Written task | In the FlexRay getting-started guide below, which connection does the two-node loopback test use?

FlexRay Getting Started

Prerequisites

  • icsneopy installed (see Installation)

  • FlexRay hardware device connected (e.g., Fire3 Flexray)

  • Proper FlexRay bus termination (100Ω on each channel end)

Physical Hardware Setup for Two-Node Testing

For testing the basic transmit and receive examples with a single device:

  • Hardware: Device with dual FlexRay controllers (e.g., neoVI FIRE 3 Flexray)

  • Connection: FLEXRAY_01 Channel A looped to FLEXRAY_02 Channel A

  • Termination: 100Ω termination resistors on both ends of the loopback

  • Cable: Use proper FlexRay twisted pair cable (impedance matched)

Note

The basic transmit/receive examples are configured for this loopback setup where both controllers act as coldstart nodes. For use on an existing FlexRay network, see the passive monitoring configuration notes in the receive example.

FlexRay Coldstart

FlexRay networks require at least one “coldstart node” to initialize the network timing. The coldstart node is responsible for starting the FlexRay communication cycle.

For a complete standalone coldstart example, see the Additional Examples section below.

Basic Setup

  1. Import the library and find FlexRay device:

import icsneopy

devices = icsneopy.find_all_devices()

# Find a device with FlexRay support
device = None
for dev in devices:
    if dev.get_extension("FlexRay"):
        device = dev
        break

if not device:
    raise RuntimeError("No FlexRay-capable device found")

  1. Configure FlexRay controller:

def get_controller_config(slot_id, is_coldstart=False):
	"""Create a FlexRay controller configuration matching the network.
	
	Args:
		slot_id: The key slot ID for this node (must be unique per node)
		is_coldstart: True if this node participates in coldstart
		
	Returns:
		FlexRay.Controller.Configuration with all parameters set
	"""
	config = icsneopy.FlexRay.Controller.Configuration()
	config.accept_startup_range_microticks = 160
	config.allow_halt_due_to_clock = True
	config.allow_passive_to_active_cycle_pairs = 15
	config.cluster_drift_damping = 2
	
	# Physical channel configuration (Channel A only for this example)
	config.channel_a = True
	config.channel_b = False  # Single channel A only
	
	config.decoding_correction_microticks = 56
	config.delay_compensation_a_microticks = 28
	config.delay_compensation_b_microticks = 28
	config.extern_offset_correction_control = 0
	config.extern_rate_correction_control = 0
	config.extern_offset_correction_microticks = 0
	config.extern_rate_correction_microticks = 0
	
	# KEY SLOT CONFIGURATION - Critical for FlexRay operation
	config.key_slot_id = slot_id  # Must be unique per node
	config.key_slot_only_enabled = False
	config.key_slot_used_for_startup = is_coldstart  # True = coldstart node
	config.key_slot_used_for_sync = is_coldstart     # True = provides sync
	
	config.latest_tx_minislot = 226
	config.listen_timeout = 401202
	config.macro_initial_offset_a = 7
	config.macro_initial_offset_b = 7
	config.micro_initial_offset_a = 36
	config.micro_initial_offset_b = 36
	config.micro_per_cycle = 200000
	config.mts_on_a = False
	config.mts_on_b = False
	config.offset_correction_out_microticks = 189
	config.rate_correction_out_microticks = 601
	config.second_key_slot_id = 0
	config.two_key_slot_mode = False
	config.wakeup_pattern = 55
	config.wakeup_on_channel_b = False
	return config


def get_cluster_config():
	"""Create a FlexRay cluster configuration matching the network.

Extracted entries |

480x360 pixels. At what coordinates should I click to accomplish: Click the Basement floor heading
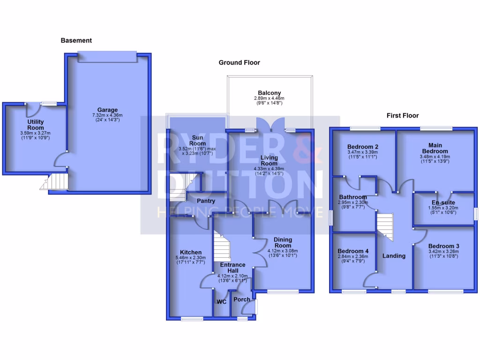(76, 41)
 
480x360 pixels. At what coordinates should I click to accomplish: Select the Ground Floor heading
(239, 63)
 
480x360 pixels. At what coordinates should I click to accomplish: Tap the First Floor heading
(402, 115)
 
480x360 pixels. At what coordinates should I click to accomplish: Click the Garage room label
(108, 110)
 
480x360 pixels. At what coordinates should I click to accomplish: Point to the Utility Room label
(35, 125)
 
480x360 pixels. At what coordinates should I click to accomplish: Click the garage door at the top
(108, 56)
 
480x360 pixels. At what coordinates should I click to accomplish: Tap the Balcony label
(270, 93)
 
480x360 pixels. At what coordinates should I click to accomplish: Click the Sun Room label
(198, 141)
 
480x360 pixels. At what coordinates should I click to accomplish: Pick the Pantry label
(206, 201)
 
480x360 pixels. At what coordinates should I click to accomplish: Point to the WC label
(221, 302)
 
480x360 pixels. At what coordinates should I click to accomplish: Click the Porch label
(242, 300)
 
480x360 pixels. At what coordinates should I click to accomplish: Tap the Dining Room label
(283, 242)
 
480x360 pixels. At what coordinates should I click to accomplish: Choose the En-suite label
(443, 202)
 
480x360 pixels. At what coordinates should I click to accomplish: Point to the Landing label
(394, 256)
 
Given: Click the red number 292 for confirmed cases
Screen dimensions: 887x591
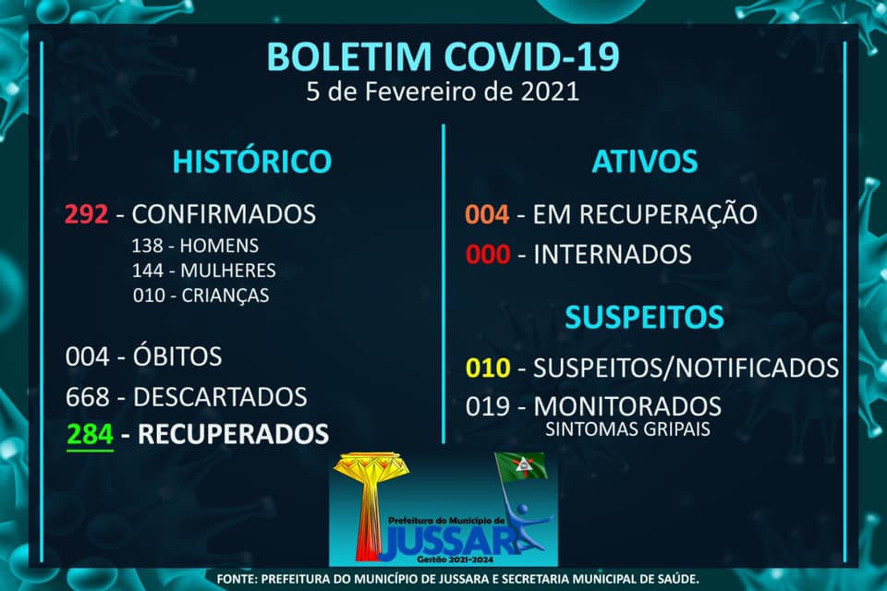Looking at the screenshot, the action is (x=86, y=214).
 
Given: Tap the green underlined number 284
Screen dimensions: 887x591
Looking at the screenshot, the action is (x=90, y=434).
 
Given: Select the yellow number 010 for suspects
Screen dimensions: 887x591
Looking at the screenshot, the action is (x=488, y=368).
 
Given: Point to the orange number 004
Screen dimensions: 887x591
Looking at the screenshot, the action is (x=487, y=214).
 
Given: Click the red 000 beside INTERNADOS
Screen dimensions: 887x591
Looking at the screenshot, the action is (x=488, y=255).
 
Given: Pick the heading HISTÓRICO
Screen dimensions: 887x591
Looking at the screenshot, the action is (x=251, y=162).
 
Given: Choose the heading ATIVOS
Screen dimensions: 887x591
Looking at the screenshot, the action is (x=645, y=162).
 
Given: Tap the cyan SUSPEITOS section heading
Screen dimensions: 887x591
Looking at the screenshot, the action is (x=644, y=317).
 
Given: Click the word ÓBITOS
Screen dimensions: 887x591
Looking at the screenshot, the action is (x=177, y=356).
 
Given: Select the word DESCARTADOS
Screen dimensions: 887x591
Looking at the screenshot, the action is (x=220, y=397).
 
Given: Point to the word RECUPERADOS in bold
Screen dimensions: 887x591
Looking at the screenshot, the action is (x=233, y=434).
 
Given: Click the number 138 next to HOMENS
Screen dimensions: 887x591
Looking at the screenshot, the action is (x=147, y=246).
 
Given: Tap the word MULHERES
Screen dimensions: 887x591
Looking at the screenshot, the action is (x=228, y=271).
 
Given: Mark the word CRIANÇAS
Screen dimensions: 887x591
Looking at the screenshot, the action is (x=225, y=296).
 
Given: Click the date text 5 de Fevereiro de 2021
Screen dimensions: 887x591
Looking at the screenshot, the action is (x=443, y=91).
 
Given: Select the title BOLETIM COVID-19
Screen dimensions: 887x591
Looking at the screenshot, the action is (x=443, y=56).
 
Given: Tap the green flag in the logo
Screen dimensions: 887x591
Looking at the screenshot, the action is (x=521, y=466).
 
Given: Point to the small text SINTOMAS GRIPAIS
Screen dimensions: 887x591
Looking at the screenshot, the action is (x=627, y=429).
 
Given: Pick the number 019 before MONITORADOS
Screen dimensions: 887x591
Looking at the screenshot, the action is (x=488, y=406).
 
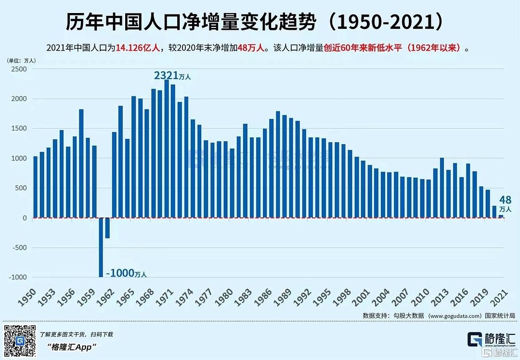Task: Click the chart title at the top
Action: [x=260, y=22]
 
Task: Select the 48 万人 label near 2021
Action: [x=505, y=203]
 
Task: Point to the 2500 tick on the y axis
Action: [x=19, y=69]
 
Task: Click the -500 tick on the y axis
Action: [x=19, y=248]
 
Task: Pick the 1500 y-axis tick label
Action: [x=19, y=129]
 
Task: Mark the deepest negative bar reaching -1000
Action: [x=101, y=247]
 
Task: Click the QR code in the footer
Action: [x=20, y=341]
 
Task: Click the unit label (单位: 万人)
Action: [x=21, y=61]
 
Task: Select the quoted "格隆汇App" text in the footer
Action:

Response to this exercise | FLEXRAY_01 Channel A is looped to FLEXRAY_02 Channel A.